National Vocations Awareness Week

As Vocations Director my job is threefold. Acting on behalf of the Archbishop, I am the first port of call for those men wanting to pursue a vocation to the diocesan priesthood. I meet with them, give them support and encouragement and, if there is evidence that their perception of a call is authentic and supernatural, I accompany them along the path to entering the seminary.

Secondly, I direct the work of the Vocations Office in seeking to foster a culture of vocations through the production of promotional and resource materials for schools and parishes.

Finally, I am involved on a very practical level in educating about vocations. I speak to many schools, youth and parish groups and run reflection evenings and retreats. Much vocation work is the providing of opportunities for young people to be able to listen to God speaking in their hearts.

Three initiatives stand out as having been instrumental in the origin, nurturing or confirmation of many current seminarians' and applicants' vocations. The first is "SIX30", the weekly youth hour of Eucharistic adoration in St Patrick's Cathedral which is sponsored by the archdiocesan agency, Catholic Youth Ministry. With the exception of a few weeks' summer recess, this hour of prayer has been running continuously every week since late 2000. It began as a response to the request of young people who had been to World Youth Day in that year. Since that time thousands of young people have gathered for prayer, praise and fellowship.

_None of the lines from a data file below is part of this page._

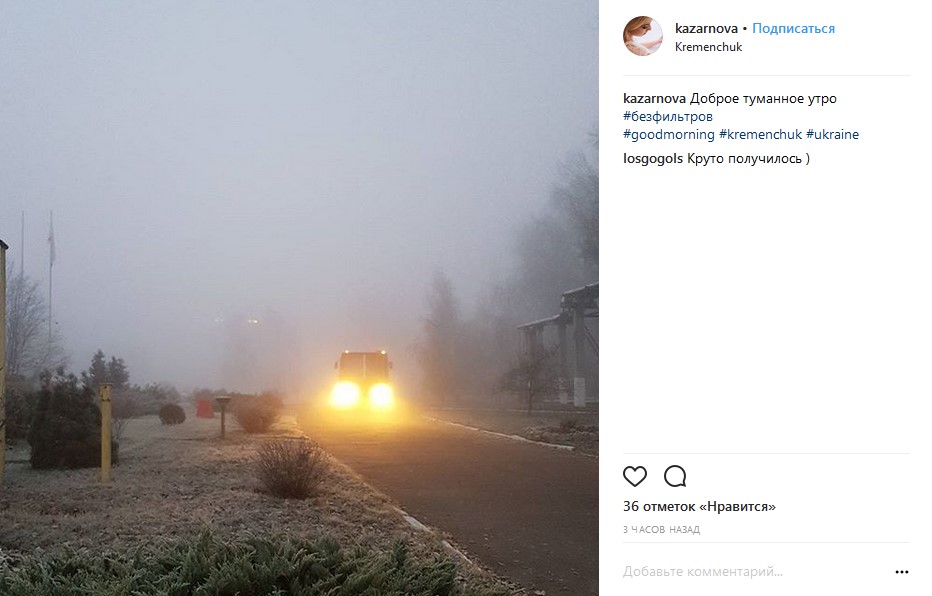Open kazarnova's profile avatar picture
Viewport: 932px width, 596px height.
(x=643, y=36)
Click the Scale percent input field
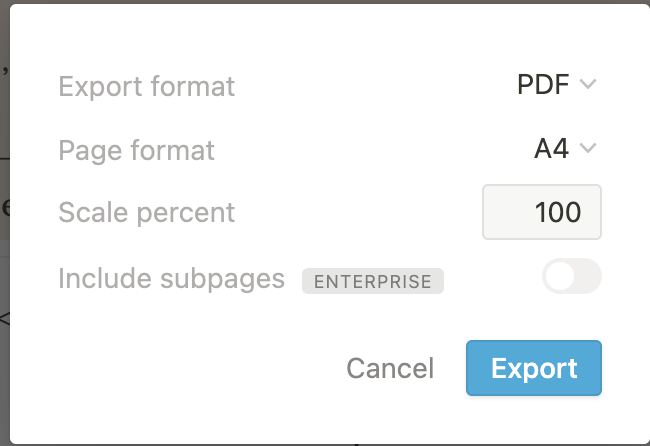Screen dimensions: 650x446 (x=541, y=212)
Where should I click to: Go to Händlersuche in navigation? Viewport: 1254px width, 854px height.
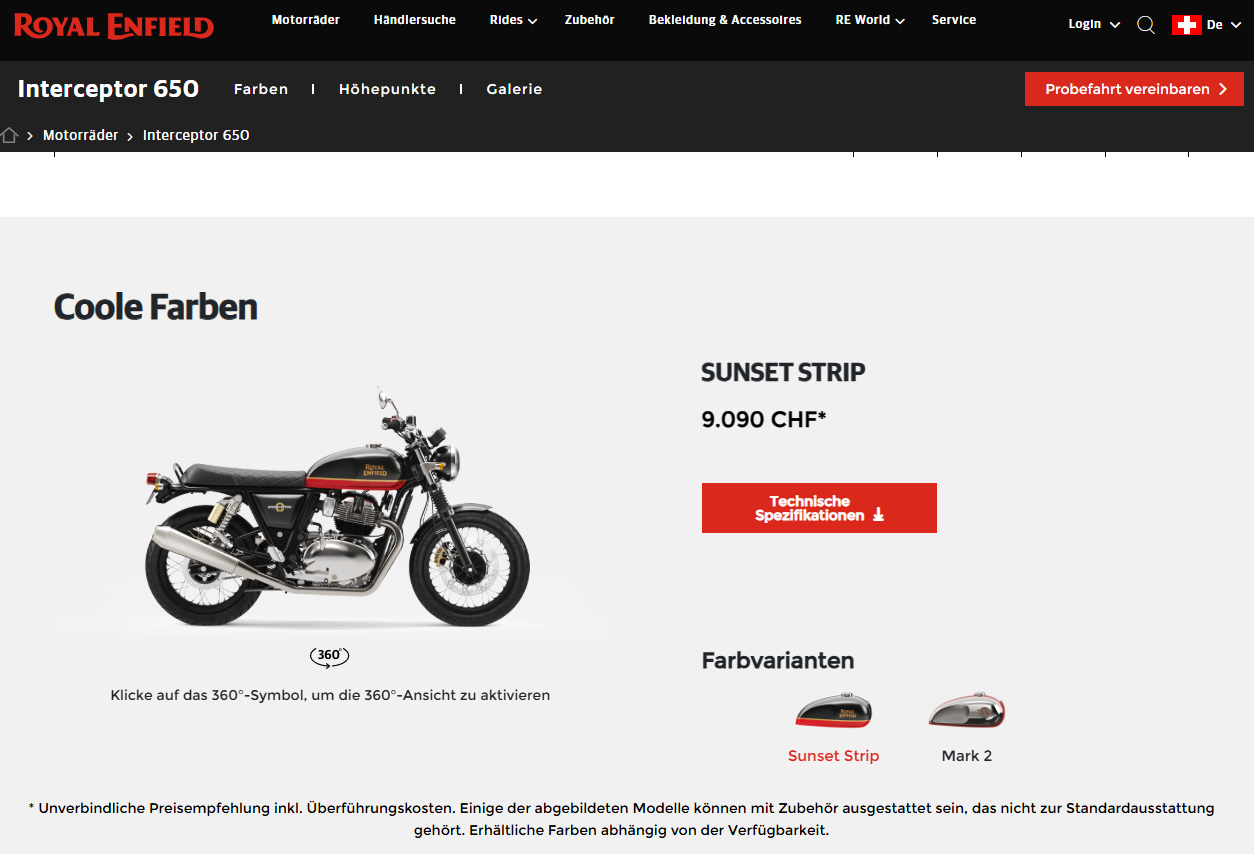[x=415, y=20]
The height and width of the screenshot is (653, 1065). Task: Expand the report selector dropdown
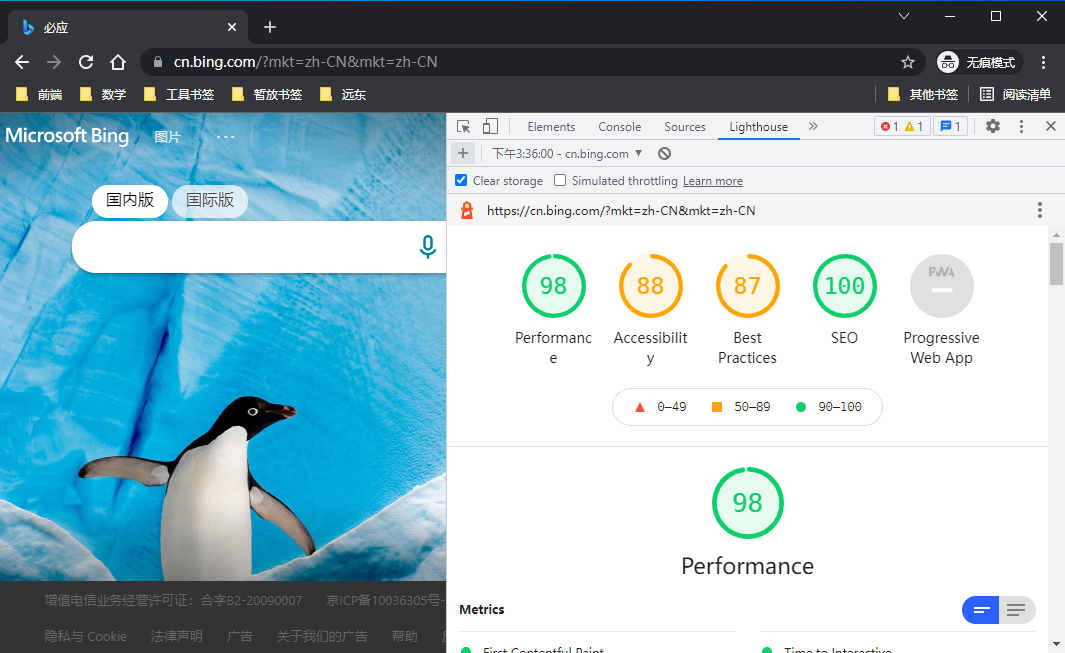pos(638,154)
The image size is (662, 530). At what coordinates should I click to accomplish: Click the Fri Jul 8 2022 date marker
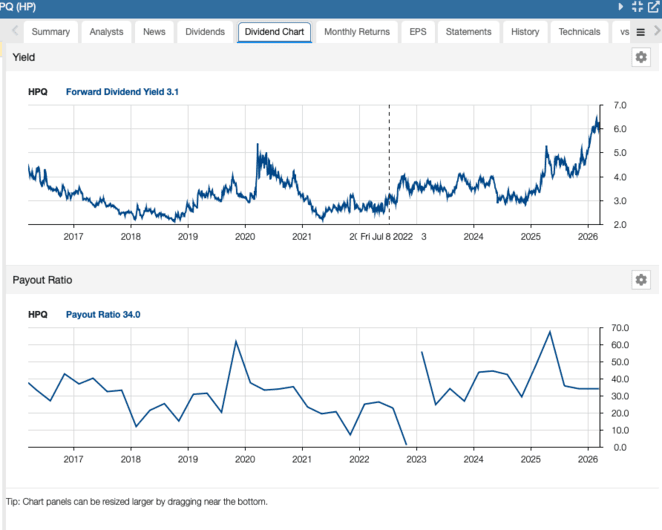[388, 237]
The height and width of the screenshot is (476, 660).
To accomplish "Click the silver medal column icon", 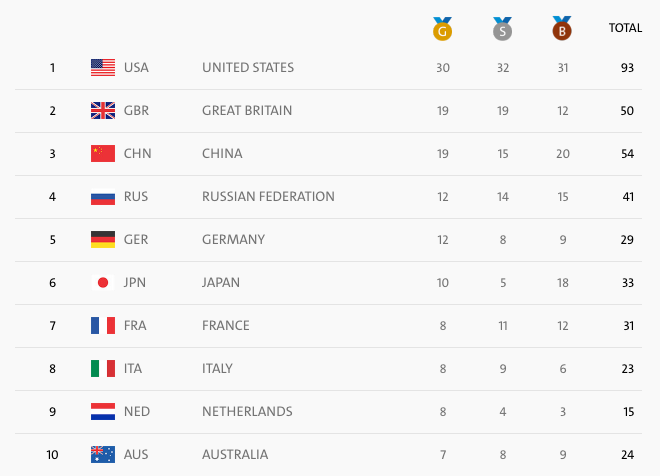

Like so many vocations-rich dioceses in the English-speaking world, this Melbourne school of prayer has provided young people with a place of quiet and contemplation. At the same time it has enabled them to discover a regular opportunity for prayer in their otherwise hectic lives as students and workers. Many of the young men with whom I am in contact have mentioned SIX30 as a key aid in deepening their faith and ultimately in discovering their vocation to the priesthood.

The other two initiatives are specific works of the Vocations Office. The first of these is the annual retreat which takes place during the Easter Octave. Each year around ten to fifteen men take the opportunity to spend some time away from their usual occupations in order to allow the Lord to speak in the silence of their hearts. I attended one such retreat whilst at university, and it proved to be a crucial element in recognising my vocation.

This year I began to host "Quo Vadis?" monthly recollection evenings, in order to provide young men thinking about a vocation to the priesthood with an ongoing spiritual formation program. It is not quite a pre-theologate program but rather a relaxed forum for prayer, discernment and fellowship with other men in discernment.

Priestly identity

All the young men who are seriously inquiring into the diocesan priesthood are allocated a priest-mentor (Spiritual Director) who accompanies them during the discernment period. The purpose of this is to instil and nourish a strong priestly identity in the mind of the inquirer. Unless a priest's ministry is seen as inseparable from his being, there is a great risk - observable all too often in our own time - that young men will think that anyone can perform the work of a priest.

This kills vocations because the priest's role can seem to be devalued and even appear to be superfluous. Pope Benedict XVI said recently in this regard, "Thus, the ministry of the priest cannot be entrusted to others without damaging the authenticity of the very existence of the Church. Furthermore, how can young men desire to become priests if the role of the ordained ministry is not clearly defined and recognised" (L'Osservatore Romano, n. 21, 24 May 2006).

The fact is that the role of the priest has been clearly defined and recognised by the Church; and this, in numerous magisterial documents. Pastores Dabo Vobis and the Directory on the Life and Ministry of Priests are two that spring immediately to mind.

I am often asked what is the most difficult aspect of promoting vocations to the priesthood. Besides the perennial problem of the crisis of faith that has always accompanied the work of evangelisation, the greatest challenge seems to be the crisis in priestly identity. Pope Benedict recently told the bishops of Canada-Quebec that "the faithful cannot subscribe to the ideologies that are spreading in society today without losing their own identity."

When the abortion rate for Catholics is the same as that of the general population, then clearly we have failed to help people see any real correlation between faith and life. If people don't know what it means to be a Christian, then they will hardly be ready to put their life on the line for it. What is true of the Christian's identity is even truer of the priest's. A priest must necessarily identify himself with Christ, as priest and victim in a way that goes to the core of his being.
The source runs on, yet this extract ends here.